• Exercise: Reproduce all the material verbatim, down to the last line.

• Material provided:
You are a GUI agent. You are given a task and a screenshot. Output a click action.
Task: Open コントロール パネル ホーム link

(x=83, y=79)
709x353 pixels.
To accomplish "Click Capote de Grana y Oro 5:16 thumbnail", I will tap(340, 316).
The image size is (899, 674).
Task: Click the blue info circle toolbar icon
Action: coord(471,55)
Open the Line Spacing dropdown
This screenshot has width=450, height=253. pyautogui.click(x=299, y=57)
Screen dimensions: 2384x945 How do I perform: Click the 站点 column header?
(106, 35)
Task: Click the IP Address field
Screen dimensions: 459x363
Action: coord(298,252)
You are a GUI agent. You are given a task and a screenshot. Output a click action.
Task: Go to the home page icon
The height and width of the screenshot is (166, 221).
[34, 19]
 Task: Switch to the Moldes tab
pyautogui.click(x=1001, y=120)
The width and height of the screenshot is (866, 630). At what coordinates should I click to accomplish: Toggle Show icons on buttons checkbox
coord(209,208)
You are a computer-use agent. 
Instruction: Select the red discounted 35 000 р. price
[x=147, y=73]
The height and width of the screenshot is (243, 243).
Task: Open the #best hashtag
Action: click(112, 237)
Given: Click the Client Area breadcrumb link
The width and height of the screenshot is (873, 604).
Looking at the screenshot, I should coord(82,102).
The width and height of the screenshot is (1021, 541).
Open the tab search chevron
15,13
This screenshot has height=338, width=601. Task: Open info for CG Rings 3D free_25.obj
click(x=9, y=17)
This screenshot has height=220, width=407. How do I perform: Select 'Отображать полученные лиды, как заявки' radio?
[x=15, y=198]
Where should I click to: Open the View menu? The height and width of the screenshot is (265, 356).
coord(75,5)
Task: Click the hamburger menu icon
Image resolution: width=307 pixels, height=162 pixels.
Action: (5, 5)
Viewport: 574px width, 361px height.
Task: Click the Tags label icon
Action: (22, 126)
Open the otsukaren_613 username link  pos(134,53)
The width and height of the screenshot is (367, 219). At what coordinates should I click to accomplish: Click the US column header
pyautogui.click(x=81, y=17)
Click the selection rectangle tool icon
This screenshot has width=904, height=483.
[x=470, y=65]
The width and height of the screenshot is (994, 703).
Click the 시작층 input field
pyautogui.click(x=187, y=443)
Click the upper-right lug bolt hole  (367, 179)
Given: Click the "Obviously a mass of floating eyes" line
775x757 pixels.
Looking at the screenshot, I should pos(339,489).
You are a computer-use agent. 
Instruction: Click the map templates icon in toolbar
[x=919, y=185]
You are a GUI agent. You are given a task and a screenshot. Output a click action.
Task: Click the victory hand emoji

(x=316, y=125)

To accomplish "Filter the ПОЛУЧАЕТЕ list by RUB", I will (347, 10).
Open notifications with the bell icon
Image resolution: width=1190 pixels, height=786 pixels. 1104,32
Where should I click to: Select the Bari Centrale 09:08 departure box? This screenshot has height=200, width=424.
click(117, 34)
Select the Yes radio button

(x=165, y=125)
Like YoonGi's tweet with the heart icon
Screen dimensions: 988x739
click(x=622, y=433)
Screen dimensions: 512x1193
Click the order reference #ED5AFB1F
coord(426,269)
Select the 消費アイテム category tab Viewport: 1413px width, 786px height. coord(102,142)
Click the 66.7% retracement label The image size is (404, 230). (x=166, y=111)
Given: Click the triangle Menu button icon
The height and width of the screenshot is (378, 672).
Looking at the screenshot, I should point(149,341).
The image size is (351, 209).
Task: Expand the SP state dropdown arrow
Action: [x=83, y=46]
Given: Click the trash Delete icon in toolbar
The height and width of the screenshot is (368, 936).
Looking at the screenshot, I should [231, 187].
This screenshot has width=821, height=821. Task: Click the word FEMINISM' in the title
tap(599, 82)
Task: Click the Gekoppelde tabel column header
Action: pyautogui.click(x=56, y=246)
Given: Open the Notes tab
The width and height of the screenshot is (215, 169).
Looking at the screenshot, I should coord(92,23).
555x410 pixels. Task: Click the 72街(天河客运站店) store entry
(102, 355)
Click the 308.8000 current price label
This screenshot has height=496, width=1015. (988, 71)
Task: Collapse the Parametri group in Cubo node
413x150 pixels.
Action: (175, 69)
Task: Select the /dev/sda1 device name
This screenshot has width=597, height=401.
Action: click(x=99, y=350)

• Output of the exercise:
You are a GUI agent. You are given a task and a screenshot. Output a click action.
Task: Open コントロール パネル ホーム link

(x=83, y=79)
709x353 pixels.
To accomplish "Click Capote de Grana y Oro 5:16 thumbnail", I will tap(340, 316).
The image size is (899, 674).
Task: Click the blue info circle toolbar icon
Action: coord(471,55)
Open the Line Spacing dropdown
This screenshot has width=450, height=253. pyautogui.click(x=299, y=57)
Screen dimensions: 2384x945 How do I perform: Click the 站点 column header?
(106, 35)
Task: Click the IP Address field
Screen dimensions: 459x363
Action: coord(298,252)
You are a GUI agent. You are given a task and a screenshot. Output a click action.
Task: Go to the home page icon
The height and width of the screenshot is (166, 221).
[34, 19]
 Task: Switch to the Moldes tab
pyautogui.click(x=1001, y=120)
The width and height of the screenshot is (866, 630). At what coordinates should I click to accomplish: Toggle Show icons on buttons checkbox
coord(209,208)
You are a computer-use agent. 
Instruction: Select the red discounted 35 000 р. price
[x=147, y=73]
The height and width of the screenshot is (243, 243).
Task: Open the #best hashtag
Action: click(112, 237)
Given: Click the Client Area breadcrumb link
The width and height of the screenshot is (873, 604).
Looking at the screenshot, I should coord(82,102).
The width and height of the screenshot is (1021, 541).
Open the tab search chevron
15,13
This screenshot has height=338, width=601. Task: Open info for CG Rings 3D free_25.obj
click(x=9, y=17)
This screenshot has height=220, width=407. How do I perform: Select 'Отображать полученные лиды, как заявки' radio?
[x=15, y=198]
Where should I click to: Open the View menu? The height and width of the screenshot is (265, 356).
coord(75,5)
Task: Click the hamburger menu icon
Image resolution: width=307 pixels, height=162 pixels.
Action: (5, 5)
Viewport: 574px width, 361px height.
Task: Click the Tags label icon
Action: (22, 126)
Open the otsukaren_613 username link  pos(134,53)
The width and height of the screenshot is (367, 219). At what coordinates should I click to accomplish: Click the US column header
pyautogui.click(x=81, y=17)
Click the selection rectangle tool icon
This screenshot has width=904, height=483.
[x=470, y=65]
The width and height of the screenshot is (994, 703).
Click the 시작층 input field
pyautogui.click(x=187, y=443)
Click the upper-right lug bolt hole  (367, 179)
Given: Click the "Obviously a mass of floating eyes" line
775x757 pixels.
Looking at the screenshot, I should pos(339,489).
You are a computer-use agent. 
Instruction: Click the map templates icon in toolbar
[x=919, y=185]
You are a GUI agent. You are given a task and a screenshot. Output a click action.
Task: Click the victory hand emoji

(x=316, y=125)

To accomplish "Filter the ПОЛУЧАЕТЕ list by RUB", I will (347, 10).
Open notifications with the bell icon
Image resolution: width=1190 pixels, height=786 pixels. 1104,32
Where should I click to: Select the Bari Centrale 09:08 departure box? This screenshot has height=200, width=424.
click(117, 34)
Select the Yes radio button

(x=165, y=125)
Like YoonGi's tweet with the heart icon
Screen dimensions: 988x739
click(x=622, y=433)
Screen dimensions: 512x1193
Click the order reference #ED5AFB1F
coord(426,269)
Select the 消費アイテム category tab Viewport: 1413px width, 786px height. coord(102,142)
Click the 66.7% retracement label The image size is (404, 230). (x=166, y=111)
Given: Click the triangle Menu button icon
The height and width of the screenshot is (378, 672).
Looking at the screenshot, I should point(149,341).
The image size is (351, 209).
Task: Expand the SP state dropdown arrow
Action: [x=83, y=46]
Given: Click the trash Delete icon in toolbar
The height and width of the screenshot is (368, 936).
Looking at the screenshot, I should [231, 187].
This screenshot has width=821, height=821. Task: Click the word FEMINISM' in the title
tap(599, 82)
Task: Click the Gekoppelde tabel column header
Action: pyautogui.click(x=56, y=246)
Given: Open the Notes tab
The width and height of the screenshot is (215, 169).
Looking at the screenshot, I should coord(92,23).
555x410 pixels. Task: Click the 72街(天河客运站店) store entry
(102, 355)
Click the 308.8000 current price label
This screenshot has height=496, width=1015. (988, 71)
Task: Collapse the Parametri group in Cubo node
413x150 pixels.
Action: (175, 69)
Task: Select the /dev/sda1 device name
This screenshot has width=597, height=401.
Action: click(x=99, y=350)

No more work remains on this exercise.